* **Instructions for the task**
Please output the lines from the one with "This screenshot has width=677, height=371." through the end of the data exactly as written, omitting all pictures.

[Stored data entries]
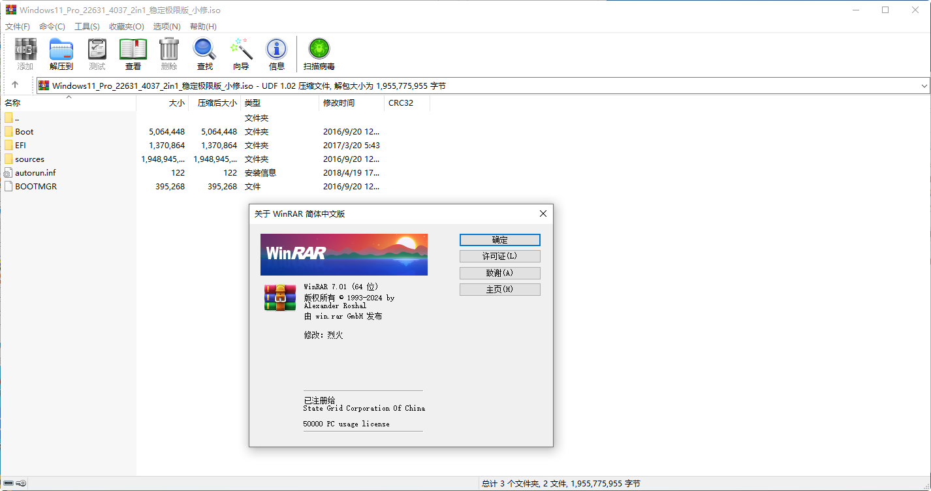The width and height of the screenshot is (931, 491).
Task: Open the 选项 (Options) menu
Action: (x=166, y=26)
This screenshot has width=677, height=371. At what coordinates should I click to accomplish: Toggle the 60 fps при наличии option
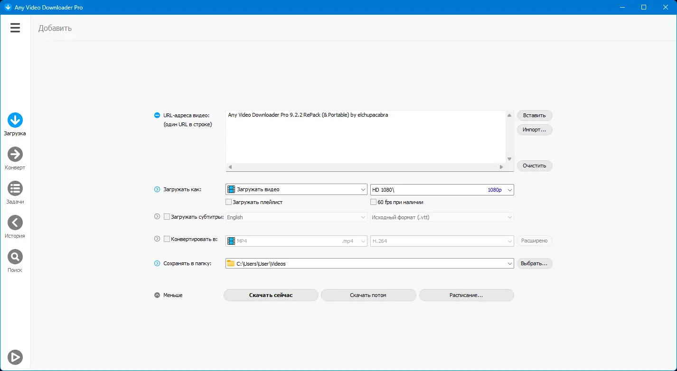[x=373, y=202]
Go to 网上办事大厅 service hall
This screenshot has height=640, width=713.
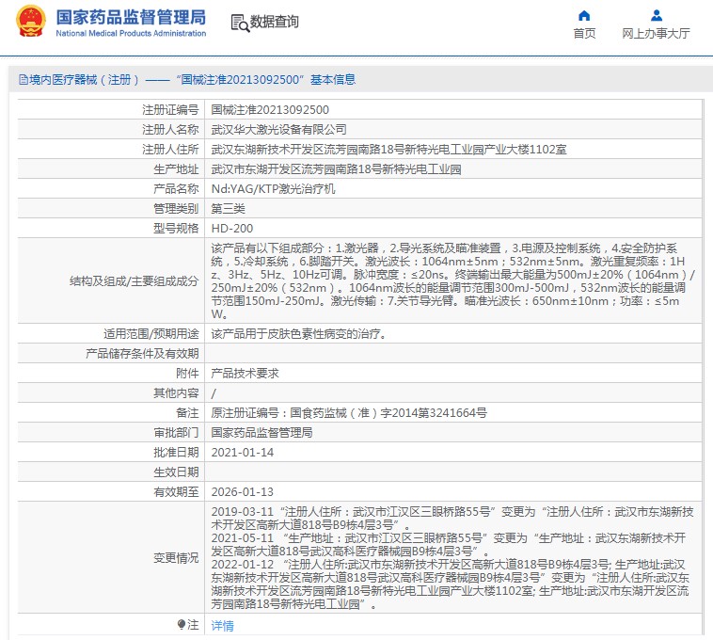pyautogui.click(x=657, y=34)
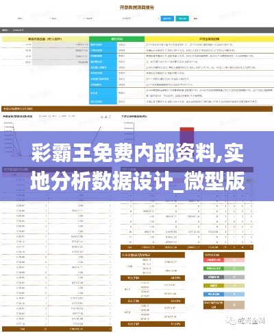
Task: Toggle first legend item of the line chart
Action: point(42,117)
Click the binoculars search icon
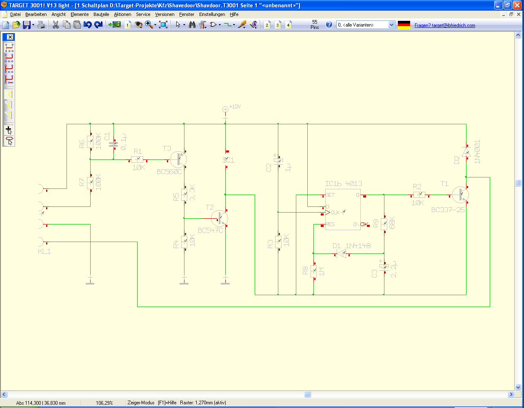The height and width of the screenshot is (408, 524). pos(192,25)
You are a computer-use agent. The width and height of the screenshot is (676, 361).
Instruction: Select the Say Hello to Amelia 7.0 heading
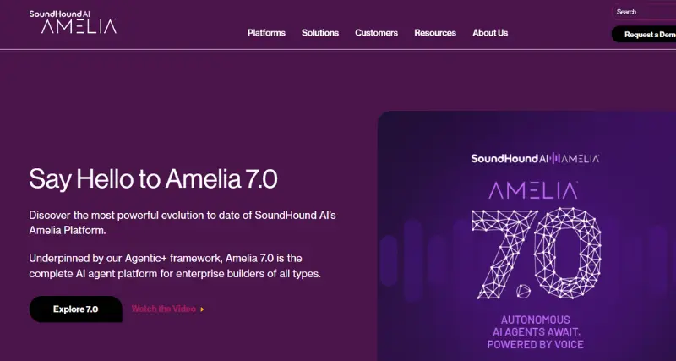tap(153, 179)
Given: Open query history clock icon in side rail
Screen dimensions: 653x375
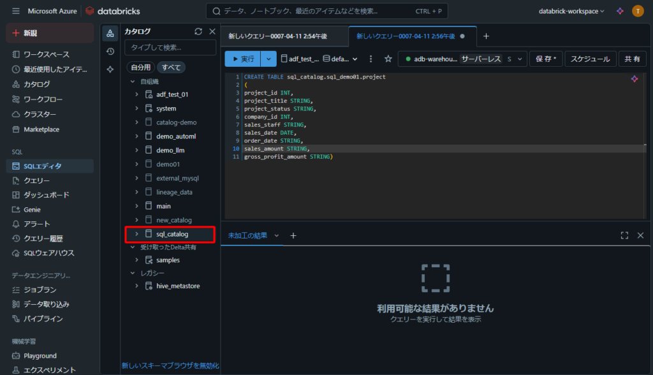Looking at the screenshot, I should click(x=110, y=51).
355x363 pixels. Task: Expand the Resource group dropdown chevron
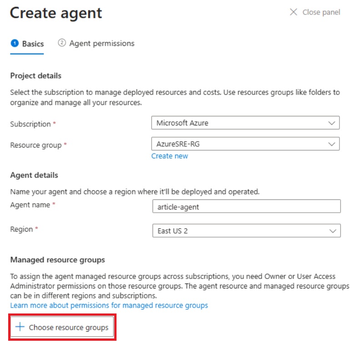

* **Written answer**
This screenshot has width=677, height=371. At what coordinates should I click to accomplish: Toggle the 60 fps при наличии option
[x=373, y=202]
Go to 网上办事大厅 service hall
This screenshot has height=640, width=713.
pyautogui.click(x=657, y=34)
Task: Toggle first legend item of the line chart
Action: point(42,117)
Click the binoculars search icon
The height and width of the screenshot is (408, 524). pos(192,25)
You are a computer-use agent. The width and height of the screenshot is (676, 361).
Instruction: Select the Say Hello to Amelia 7.0 heading
tap(153, 179)
Given: Open query history clock icon in side rail
Screen dimensions: 653x375
Looking at the screenshot, I should click(x=110, y=51).
355x363 pixels. Task: Expand the Resource group dropdown chevron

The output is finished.